WHAT is the best way to prepare athletes to have the power of muscle cars and fine handling skills? Bring them to Bathurst to train on a world-class track.
Next February the Bathurst BMX track will play host to rounds three and four of the UCI BMX World Cup, an event which will lure the best riders from across the globe as they hunt for coveted Olympic qualifying points.
That is why Bathurst's Adam Carey, coach of the Thai BMX team, decided to bring his riders to the city.
Though they may lack the experience of some of the riders they will face here come the World Cup, they will have the benefit of Bathurst track knowledge.
"We are just doing some testing and trying to make use of the Bathurst facility as much as possible to prepare for the two World Cup rounds next year. With Olympic points being really heavily guarded at the World Cups, getting the results on some decent tracks has proved really difficult," Carey said.
"Australia having rounds is hopefully very beneficial to Australia, but with Thailand being so close, I thought it best to try and get them here for some decent time on the track and do a decent camp.
"It's very valuable, track familiarisation is key.

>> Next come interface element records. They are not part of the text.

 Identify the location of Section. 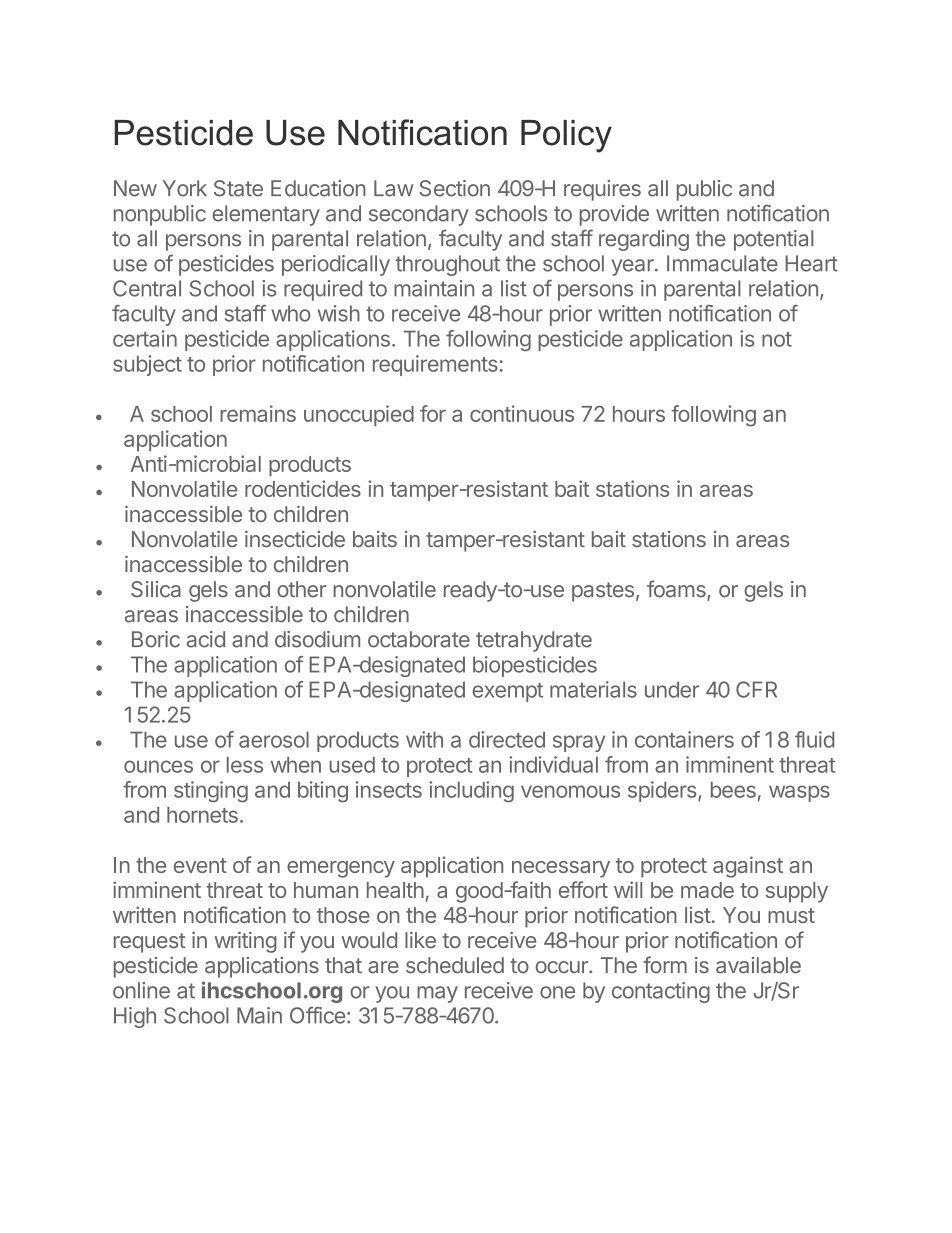
(454, 188).
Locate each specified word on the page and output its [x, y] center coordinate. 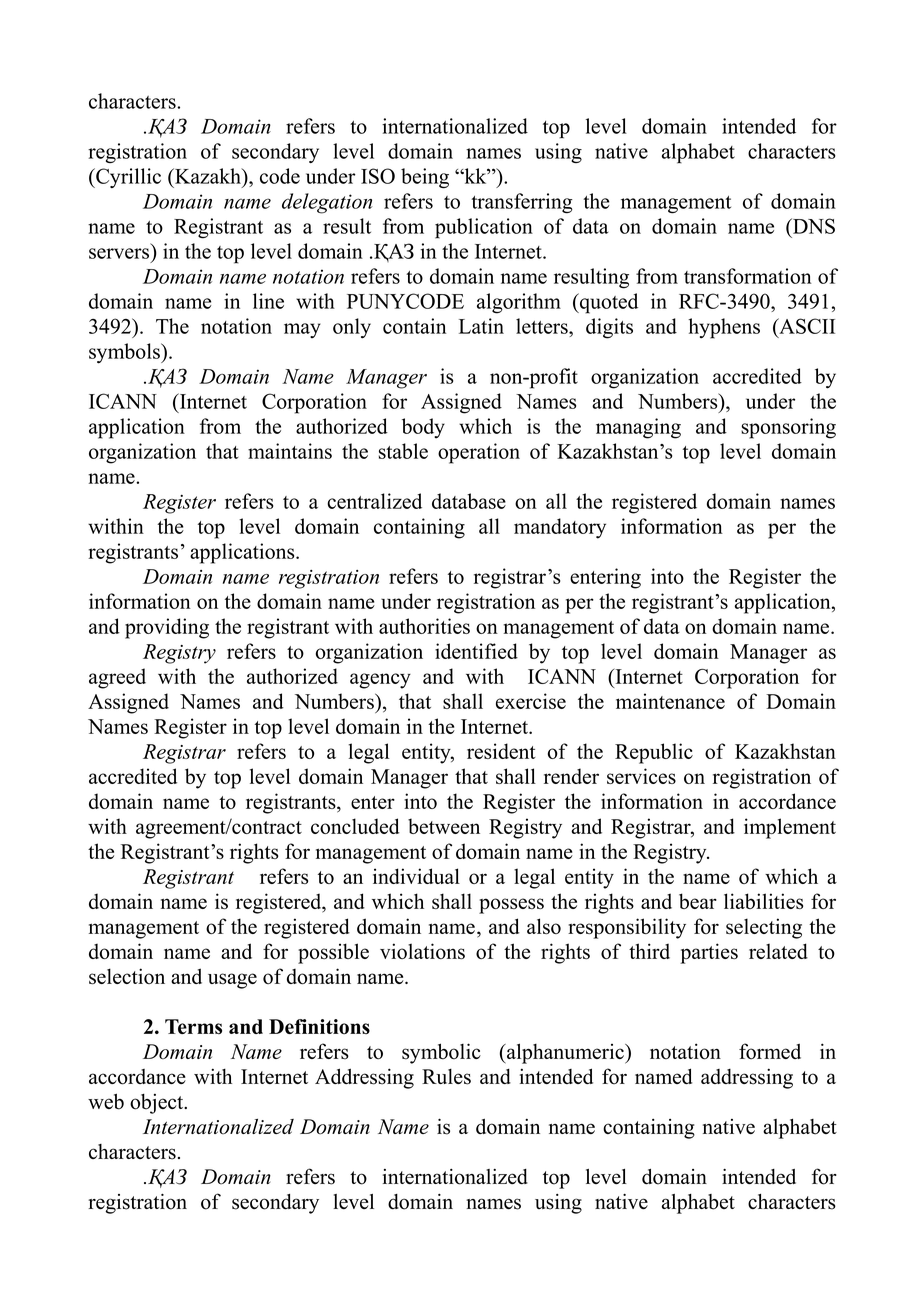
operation [479, 453]
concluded [355, 826]
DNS [813, 226]
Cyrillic [127, 178]
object [158, 1104]
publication [484, 228]
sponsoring [788, 428]
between [444, 826]
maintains [290, 451]
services [641, 776]
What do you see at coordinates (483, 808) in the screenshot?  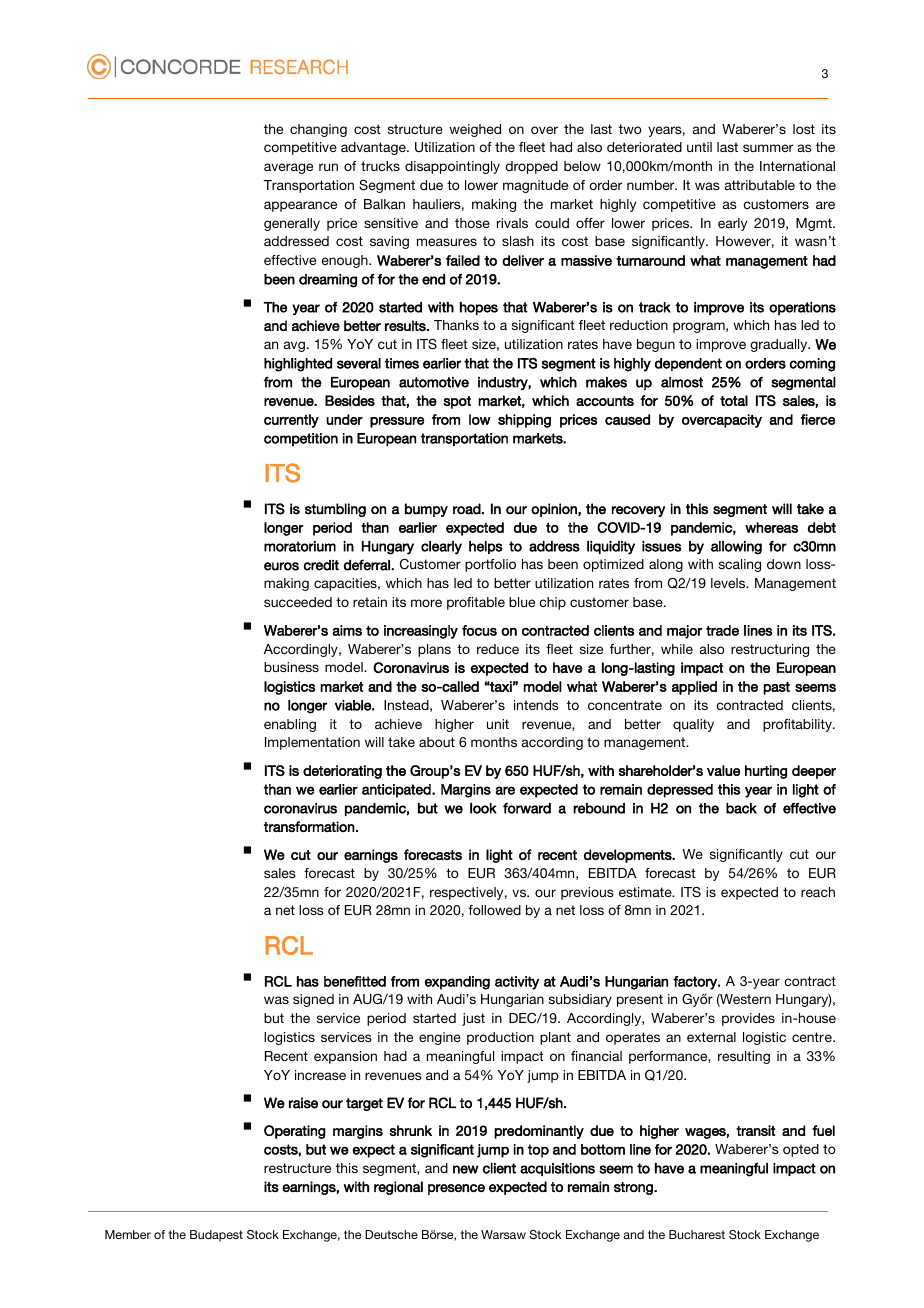 I see `look` at bounding box center [483, 808].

It's like you see the car drivers who do Mount Panorama for the first time compared to the the guys who have done hundreds of laps.
"You are going to see around the top 300 riders in the world bidding for Olympic points all here and ready to rock and roll, so any chance these athletes can get to familiarise themselves with the Bathurst track, it's very valuable."
Carey, who's team has been here since October 30, will also spend time at Shepparton where the opening two rounds of the 2020 World Cup will be staged.
While he knows a training camp is very different to competition and that developing the Thai riders is a process which requires patience, BMX and cycling as a whole has strong support in that country.
"BMX in Thailand has been around for a little while, obviously with an athlete making it [to Olympics] in 2016 helped and they've wanted to invest heavily in cycling right across the board. The king is actually a very big fan of cycling," he said.
"It's a very big program, the budget is very big ... these BMX athletes that are here working for the government of Thailand with cycling being their job. It's a phenomenal outcome.
"There's a long term development plan. BMX is one of those sports where it takes a long time to get all of those aspects together.
"There's the physiological side, so we have to be like muscle cars - big engines lots of horse power - but then we have to have the finer controls for racing in groups and tight packs and moving at speeds of up to 70 kilometres an hour.
"So we have a long term plan for the Olympics in 2024 to try and get as many qualification spots as possible."
Carey, who has been in the Thai coaching role for 10 months, says he is still learning himself, but is enjoying the challenge.